Em Los Angeles o trânsito é caótico e só há uma força que o controla: as linhas amarelas que separam as faixas e condicionam o tráfego. “Yellow Line” é uma ode ao gesto de delinear o mundo e aos trabalhadores que levam a cabo esta tarefa.
Radu Jude é um nome maior do cinema romeno. No IndieLisboa, a sua curta “Lampa cu căciulă” venceu a competição, em 2007, assim como a sua longa “Aferim!” venceu o Grande Prémio, em 2015. Como se vem tornando cada vez mais evidente na obra do realizador (e mais necessário no presente clima político europeu), o seu maior interesse são os modos como se (re-)escreve a História. Esta é uma investigação provocadora, didática, inventiva e altamente inteligente sobre a participação da Roménia na limpeza étnica do Terceiro Reich, aquando do massacre de Odessa, em 1941.
Jodie Mack é umas das mais interessantes jovens realizadoras das novas vanguardas norte-americanas. O trabalho na animação experimental que vem desenvolvendo nos últimos 15 anos é de uma enorme coerência lúdica. “The Grand Bizarre” marca a sua épica entrada no formato longo, através de uma investigação fulminante de padrões têxteis que atravessam diferentes regiões e culturas. Um jogo animista e pop em forma de postal de uma sociedade perdida, onde tudo se funde e relaciona. Os motivos recorrentes de tecidos e tapetes (voadores) transportam-nos para o grande bazar da globalidade.

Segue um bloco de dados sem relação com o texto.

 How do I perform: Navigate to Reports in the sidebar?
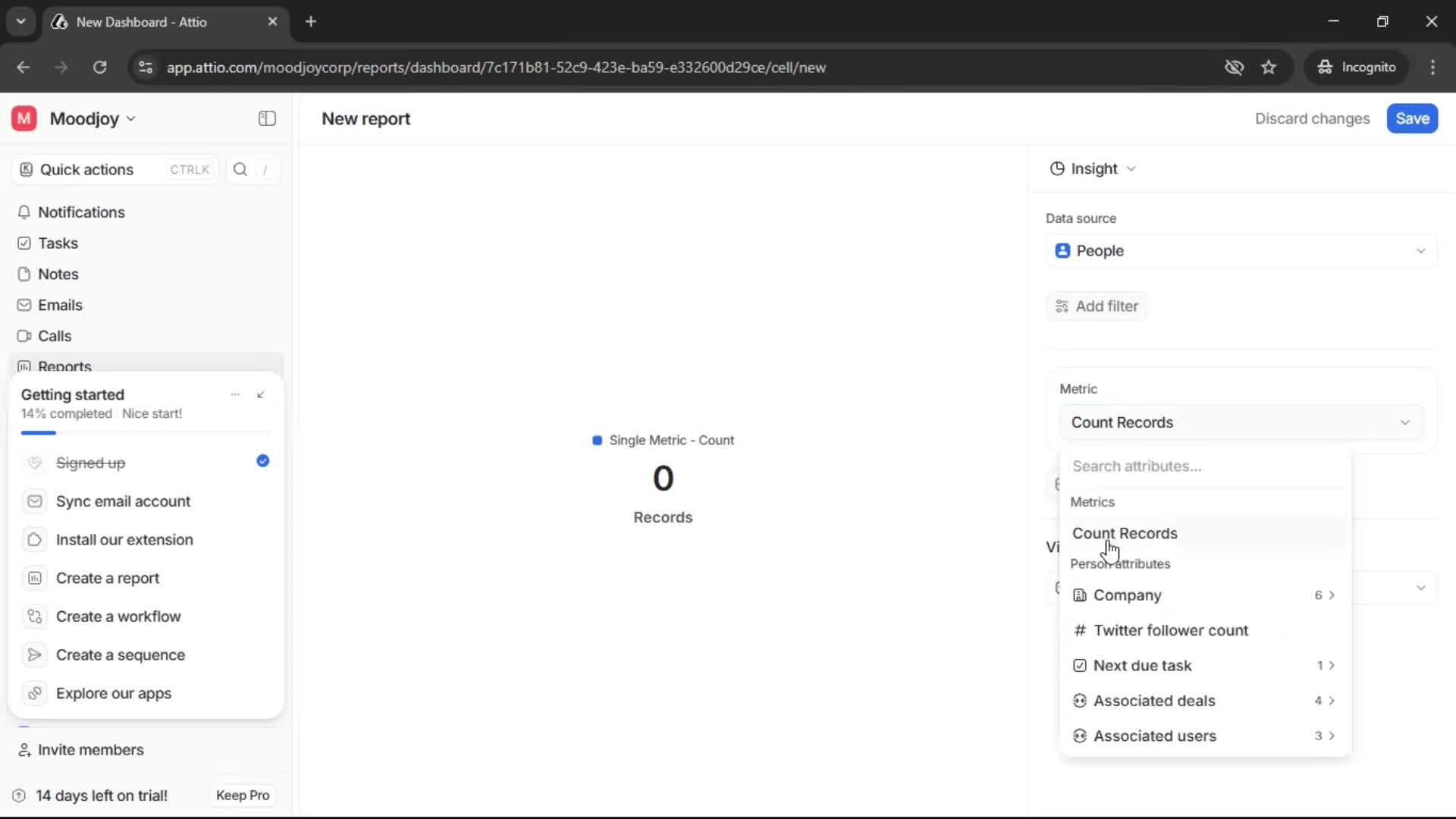64,366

“This is a Projection”. Isto é um um projector. Isto é um projector de diapositivo. Isto é uma série de palavras num diapositivo projectado. Isto é um filme feito de palavras em diapositivos projectados. (E isto foi uma sinopse).
Num quarto um rapaz recorda o seu vizinho. Chamava-se Gilles, fazia tuning, jogava futebol e ping-pong, reparava computadores e matou-se no outro dia. Em “Play” já não há com quem brincar.
Num ginásio escolar um príncipe das trevas treina os seus discípulos, com pés-de-cabra em riste, em como melhor agredir os seus inimigos. “Prince, puissance, souvenirs” é uma ode à violência e ao tempo passado com os amigos.
Remy está a fugir do mundo: refugiou-se na casa de campo da família, em pleno Inverno, em busca de uma vida mais simples, longe da cidade. Mas as dívidas, o estado decrépito da habitação, a solidão e as redes sociais impelem-no a uma reformulação da realidade.
O estilo fugidio e fragmentário de Virgil Vernier (“Orléans”, “Andorre” e “Mercuriales”, IndieLisboa 2013, 2014 e 2015) ganha agora, com “Sophia Antipolis”, uma dimensão poética altamente cativante. Composto em vinhetas sugestivas (que podem ou não estar ligadas) visitamos o homónimo parque tecnológico da Riviera francesa onde a luz do sol engana e uma mulher desapareceu. Cinco histórias que caminham para um apocalipse à beira mar. O fim está perto, o fascismo está a chegar, é hora de colocar implantes mamários, juntar-nos a um culto e descobrir o amor das nossas vidas.
É Verão, o sol brilha, um ladrão em fuga pede boleia, uma mulher sob ameaça de uma arma suspira de enfado e faz conversa de circunstância. “Menuet” é um thriller policial de cores garridas que foge a todos os clichés do género e aproveita o calor da tarde.
O realizador Luke Fowler aproveitou um dia em que a mãe não estava em casa para investigar, com a câmara, a colecção de fichas de leitura que ela foi acumulando ao longo de uma carreira como socióloga na Universidade de Glasgow: “Mum’s Cards”.
Com base em vídeo-jogos de first person shooter como ‘DOOM’, “Notre amour est assez puissant” é uma paródia tão violenta quanto romântica com inspiração no cinema de Apichatpong Weerasethakul.
“Our Africa”, constituído inteiramente por filmes de actualidades, dá a ver o momento, nos anos 1950, em que os colonizadores europeus começaram a abandonar África e a União Soviética fez a sua entrada: com dinheiro, ideais marxistas e, acima de tudo, equipas de cinema.